● Problem to solve
Below are lines of data; restate word for word those running from the line containing "Where should I click to: Open The Chaperone" to the line containing "The width and height of the screenshot is (1568, 481).", inclusive, and no others.

(Saved entries)
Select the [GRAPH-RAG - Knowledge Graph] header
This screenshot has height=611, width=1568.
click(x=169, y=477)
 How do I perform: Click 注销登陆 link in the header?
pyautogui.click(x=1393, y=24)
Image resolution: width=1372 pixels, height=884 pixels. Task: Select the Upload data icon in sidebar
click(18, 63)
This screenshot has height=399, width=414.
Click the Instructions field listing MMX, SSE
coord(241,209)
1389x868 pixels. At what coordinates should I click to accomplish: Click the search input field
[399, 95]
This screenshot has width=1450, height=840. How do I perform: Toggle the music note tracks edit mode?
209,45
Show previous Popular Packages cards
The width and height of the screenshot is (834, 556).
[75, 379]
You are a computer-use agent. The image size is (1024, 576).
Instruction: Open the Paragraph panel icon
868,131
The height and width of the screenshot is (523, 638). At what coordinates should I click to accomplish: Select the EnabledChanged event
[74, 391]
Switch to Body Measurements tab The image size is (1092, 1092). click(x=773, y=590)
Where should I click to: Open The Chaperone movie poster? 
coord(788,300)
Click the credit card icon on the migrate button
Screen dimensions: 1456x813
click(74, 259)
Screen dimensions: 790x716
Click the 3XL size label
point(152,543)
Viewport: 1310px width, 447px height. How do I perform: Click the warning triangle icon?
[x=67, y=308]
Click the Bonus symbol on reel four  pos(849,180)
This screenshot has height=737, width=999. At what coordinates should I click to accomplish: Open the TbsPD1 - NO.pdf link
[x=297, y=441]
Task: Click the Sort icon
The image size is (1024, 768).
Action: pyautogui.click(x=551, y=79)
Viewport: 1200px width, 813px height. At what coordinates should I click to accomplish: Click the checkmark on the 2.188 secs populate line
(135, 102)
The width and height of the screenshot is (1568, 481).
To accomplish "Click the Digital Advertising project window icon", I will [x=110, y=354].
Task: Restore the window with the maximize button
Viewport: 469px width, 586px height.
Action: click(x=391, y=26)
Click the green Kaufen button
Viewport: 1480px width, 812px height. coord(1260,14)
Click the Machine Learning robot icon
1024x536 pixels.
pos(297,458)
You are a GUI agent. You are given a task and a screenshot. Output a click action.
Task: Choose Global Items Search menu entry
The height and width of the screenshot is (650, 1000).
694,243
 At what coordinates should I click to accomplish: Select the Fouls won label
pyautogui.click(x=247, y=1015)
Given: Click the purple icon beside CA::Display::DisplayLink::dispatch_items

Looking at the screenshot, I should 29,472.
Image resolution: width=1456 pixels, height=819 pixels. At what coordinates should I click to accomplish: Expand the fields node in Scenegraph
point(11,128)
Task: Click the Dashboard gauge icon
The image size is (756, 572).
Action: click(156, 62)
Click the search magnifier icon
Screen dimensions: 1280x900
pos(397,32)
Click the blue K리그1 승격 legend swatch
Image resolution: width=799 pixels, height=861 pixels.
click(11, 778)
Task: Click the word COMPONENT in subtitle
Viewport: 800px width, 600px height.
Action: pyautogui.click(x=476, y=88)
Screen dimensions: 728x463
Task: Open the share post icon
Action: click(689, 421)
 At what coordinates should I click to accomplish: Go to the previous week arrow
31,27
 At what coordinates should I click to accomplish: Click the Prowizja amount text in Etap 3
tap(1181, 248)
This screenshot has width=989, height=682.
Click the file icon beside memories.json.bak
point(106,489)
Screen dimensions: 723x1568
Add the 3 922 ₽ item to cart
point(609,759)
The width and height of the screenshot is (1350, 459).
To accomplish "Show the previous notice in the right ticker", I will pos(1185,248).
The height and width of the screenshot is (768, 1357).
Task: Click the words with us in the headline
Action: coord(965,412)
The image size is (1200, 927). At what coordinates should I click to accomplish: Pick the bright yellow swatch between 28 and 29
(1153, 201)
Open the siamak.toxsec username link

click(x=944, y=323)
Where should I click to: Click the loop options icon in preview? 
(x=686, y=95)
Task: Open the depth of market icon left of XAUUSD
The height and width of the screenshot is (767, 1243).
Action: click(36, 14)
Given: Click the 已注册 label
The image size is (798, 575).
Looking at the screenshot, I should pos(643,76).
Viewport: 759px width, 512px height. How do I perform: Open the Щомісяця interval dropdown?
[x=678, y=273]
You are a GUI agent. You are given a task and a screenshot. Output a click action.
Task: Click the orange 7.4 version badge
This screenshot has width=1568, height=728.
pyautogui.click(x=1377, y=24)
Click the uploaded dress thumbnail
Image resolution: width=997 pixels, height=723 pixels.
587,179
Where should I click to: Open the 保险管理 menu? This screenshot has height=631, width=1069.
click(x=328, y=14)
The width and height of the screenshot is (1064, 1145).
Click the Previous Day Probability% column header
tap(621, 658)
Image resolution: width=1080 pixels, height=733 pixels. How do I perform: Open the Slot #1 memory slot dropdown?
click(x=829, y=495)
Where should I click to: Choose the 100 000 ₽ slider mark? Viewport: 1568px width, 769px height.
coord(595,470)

● Your response
Where should I click to: Open The Chaperone movie poster? 
coord(788,300)
Click the credit card icon on the migrate button
Screen dimensions: 1456x813
click(74, 259)
Screen dimensions: 790x716
Click the 3XL size label
point(152,543)
Viewport: 1310px width, 447px height. How do I perform: Click the warning triangle icon?
[x=67, y=308]
Click the Bonus symbol on reel four  pos(849,180)
This screenshot has height=737, width=999. At what coordinates should I click to accomplish: Open the TbsPD1 - NO.pdf link
[x=297, y=441]
Task: Click the Sort icon
The image size is (1024, 768).
Action: pyautogui.click(x=551, y=79)
Viewport: 1200px width, 813px height. At what coordinates should I click to accomplish: Click the checkmark on the 2.188 secs populate line
(135, 102)
The width and height of the screenshot is (1568, 481).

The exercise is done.